→ **Problem requirements**
Give back the data in full, with every line exact.

→ **Materials provided**

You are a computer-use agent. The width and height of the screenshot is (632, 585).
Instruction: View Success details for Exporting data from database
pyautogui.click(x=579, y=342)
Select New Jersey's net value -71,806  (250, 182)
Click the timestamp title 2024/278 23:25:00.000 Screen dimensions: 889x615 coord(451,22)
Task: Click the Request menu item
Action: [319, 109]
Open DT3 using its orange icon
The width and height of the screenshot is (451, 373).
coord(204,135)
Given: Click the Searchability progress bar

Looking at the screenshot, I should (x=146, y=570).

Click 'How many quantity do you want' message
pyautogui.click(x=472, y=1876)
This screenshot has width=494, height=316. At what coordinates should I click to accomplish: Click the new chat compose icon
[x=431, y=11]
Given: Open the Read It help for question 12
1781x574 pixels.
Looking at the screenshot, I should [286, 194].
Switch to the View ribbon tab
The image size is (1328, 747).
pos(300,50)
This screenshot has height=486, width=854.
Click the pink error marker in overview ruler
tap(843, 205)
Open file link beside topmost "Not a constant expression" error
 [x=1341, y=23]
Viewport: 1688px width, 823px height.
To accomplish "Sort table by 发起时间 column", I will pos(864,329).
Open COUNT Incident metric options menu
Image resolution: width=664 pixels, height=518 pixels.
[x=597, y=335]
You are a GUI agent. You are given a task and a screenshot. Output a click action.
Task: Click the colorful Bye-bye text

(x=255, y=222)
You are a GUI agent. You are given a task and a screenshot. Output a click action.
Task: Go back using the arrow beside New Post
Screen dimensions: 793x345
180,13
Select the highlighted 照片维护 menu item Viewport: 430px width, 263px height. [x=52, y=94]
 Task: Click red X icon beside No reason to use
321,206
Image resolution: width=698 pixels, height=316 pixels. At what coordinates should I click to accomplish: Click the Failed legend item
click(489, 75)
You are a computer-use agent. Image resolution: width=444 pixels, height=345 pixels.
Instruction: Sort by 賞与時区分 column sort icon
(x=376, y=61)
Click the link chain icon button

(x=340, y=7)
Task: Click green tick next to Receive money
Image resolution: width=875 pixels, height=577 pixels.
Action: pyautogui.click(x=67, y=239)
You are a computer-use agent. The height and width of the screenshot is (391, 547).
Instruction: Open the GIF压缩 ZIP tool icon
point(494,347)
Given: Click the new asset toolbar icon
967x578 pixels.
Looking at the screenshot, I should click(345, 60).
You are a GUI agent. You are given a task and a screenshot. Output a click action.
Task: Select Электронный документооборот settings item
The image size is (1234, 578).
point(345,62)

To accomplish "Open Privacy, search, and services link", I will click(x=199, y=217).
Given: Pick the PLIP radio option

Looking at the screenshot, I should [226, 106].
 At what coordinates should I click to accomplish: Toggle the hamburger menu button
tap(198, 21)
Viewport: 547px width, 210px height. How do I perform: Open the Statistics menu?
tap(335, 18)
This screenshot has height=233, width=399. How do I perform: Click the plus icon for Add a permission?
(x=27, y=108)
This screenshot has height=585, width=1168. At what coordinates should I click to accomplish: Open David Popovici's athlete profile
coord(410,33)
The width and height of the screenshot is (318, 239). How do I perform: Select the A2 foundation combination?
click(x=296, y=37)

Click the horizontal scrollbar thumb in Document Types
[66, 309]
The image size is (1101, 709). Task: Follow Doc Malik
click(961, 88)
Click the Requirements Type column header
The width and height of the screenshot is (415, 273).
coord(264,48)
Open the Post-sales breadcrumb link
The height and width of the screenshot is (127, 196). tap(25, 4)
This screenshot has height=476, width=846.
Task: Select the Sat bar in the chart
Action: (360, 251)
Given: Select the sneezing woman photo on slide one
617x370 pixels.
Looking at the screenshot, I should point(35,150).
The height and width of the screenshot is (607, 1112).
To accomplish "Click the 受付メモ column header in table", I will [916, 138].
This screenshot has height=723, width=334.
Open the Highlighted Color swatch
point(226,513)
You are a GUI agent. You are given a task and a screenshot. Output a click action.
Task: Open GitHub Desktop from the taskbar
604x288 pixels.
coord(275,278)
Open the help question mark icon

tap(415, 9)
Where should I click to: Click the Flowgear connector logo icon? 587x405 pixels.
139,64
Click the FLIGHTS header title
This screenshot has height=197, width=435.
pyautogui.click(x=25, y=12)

→ **Worked solution**
You are a computer-use agent. The width and height of the screenshot is (632, 585).
Instruction: View Success details for Exporting data from database
pyautogui.click(x=579, y=342)
Select New Jersey's net value -71,806  (250, 182)
Click the timestamp title 2024/278 23:25:00.000 Screen dimensions: 889x615 coord(451,22)
Task: Click the Request menu item
Action: [319, 109]
Open DT3 using its orange icon
The width and height of the screenshot is (451, 373).
coord(204,135)
Given: Click the Searchability progress bar

Looking at the screenshot, I should (x=146, y=570).

Click 'How many quantity do you want' message
pyautogui.click(x=472, y=1876)
This screenshot has width=494, height=316. At what coordinates should I click to accomplish: Click the new chat compose icon
[x=431, y=11]
Given: Open the Read It help for question 12
1781x574 pixels.
Looking at the screenshot, I should [286, 194].
Switch to the View ribbon tab
The image size is (1328, 747).
pos(300,50)
This screenshot has height=486, width=854.
Click the pink error marker in overview ruler
tap(843, 205)
Open file link beside topmost "Not a constant expression" error
 [x=1341, y=23]
Viewport: 1688px width, 823px height.
To accomplish "Sort table by 发起时间 column", I will pos(864,329).
Open COUNT Incident metric options menu
Image resolution: width=664 pixels, height=518 pixels.
[x=597, y=335]
You are a GUI agent. You are given a task and a screenshot. Output a click action.
Task: Click the colorful Bye-bye text

(x=255, y=222)
You are a GUI agent. You are given a task and a screenshot. Output a click action.
Task: Go back using the arrow beside New Post
Screen dimensions: 793x345
180,13
Select the highlighted 照片维护 menu item Viewport: 430px width, 263px height. [x=52, y=94]
 Task: Click red X icon beside No reason to use
321,206
Image resolution: width=698 pixels, height=316 pixels. At what coordinates should I click to accomplish: Click the Failed legend item
click(489, 75)
You are a computer-use agent. Image resolution: width=444 pixels, height=345 pixels.
Instruction: Sort by 賞与時区分 column sort icon
(x=376, y=61)
Click the link chain icon button

(x=340, y=7)
Task: Click green tick next to Receive money
Image resolution: width=875 pixels, height=577 pixels.
Action: pyautogui.click(x=67, y=239)
You are a computer-use agent. The height and width of the screenshot is (391, 547).
Instruction: Open the GIF压缩 ZIP tool icon
point(494,347)
Given: Click the new asset toolbar icon
967x578 pixels.
Looking at the screenshot, I should click(345, 60).
You are a GUI agent. You are given a task and a screenshot. Output a click action.
Task: Select Электронный документооборот settings item
The image size is (1234, 578).
point(345,62)

To accomplish "Open Privacy, search, and services link", I will click(x=199, y=217).
Given: Pick the PLIP radio option

Looking at the screenshot, I should [226, 106].
 At what coordinates should I click to accomplish: Toggle the hamburger menu button
tap(198, 21)
Viewport: 547px width, 210px height. How do I perform: Open the Statistics menu?
tap(335, 18)
This screenshot has height=233, width=399. How do I perform: Click the plus icon for Add a permission?
(x=27, y=108)
This screenshot has height=585, width=1168. At what coordinates should I click to accomplish: Open David Popovici's athlete profile
coord(410,33)
The width and height of the screenshot is (318, 239). How do I perform: Select the A2 foundation combination?
click(x=296, y=37)

Click the horizontal scrollbar thumb in Document Types
[66, 309]
The image size is (1101, 709). Task: Follow Doc Malik
click(961, 88)
Click the Requirements Type column header
The width and height of the screenshot is (415, 273).
coord(264,48)
Open the Post-sales breadcrumb link
The height and width of the screenshot is (127, 196). tap(25, 4)
This screenshot has height=476, width=846.
Task: Select the Sat bar in the chart
Action: (360, 251)
Given: Select the sneezing woman photo on slide one
617x370 pixels.
Looking at the screenshot, I should point(35,150).
The height and width of the screenshot is (607, 1112).
To accomplish "Click the 受付メモ column header in table", I will [916, 138].
This screenshot has height=723, width=334.
Open the Highlighted Color swatch
point(226,513)
You are a GUI agent. You are given a task and a screenshot. Output a click action.
Task: Open GitHub Desktop from the taskbar
604x288 pixels.
coord(275,278)
Open the help question mark icon

tap(415, 9)
Where should I click to: Click the Flowgear connector logo icon? 587x405 pixels.
139,64
Click the FLIGHTS header title
This screenshot has height=197, width=435.
pyautogui.click(x=25, y=12)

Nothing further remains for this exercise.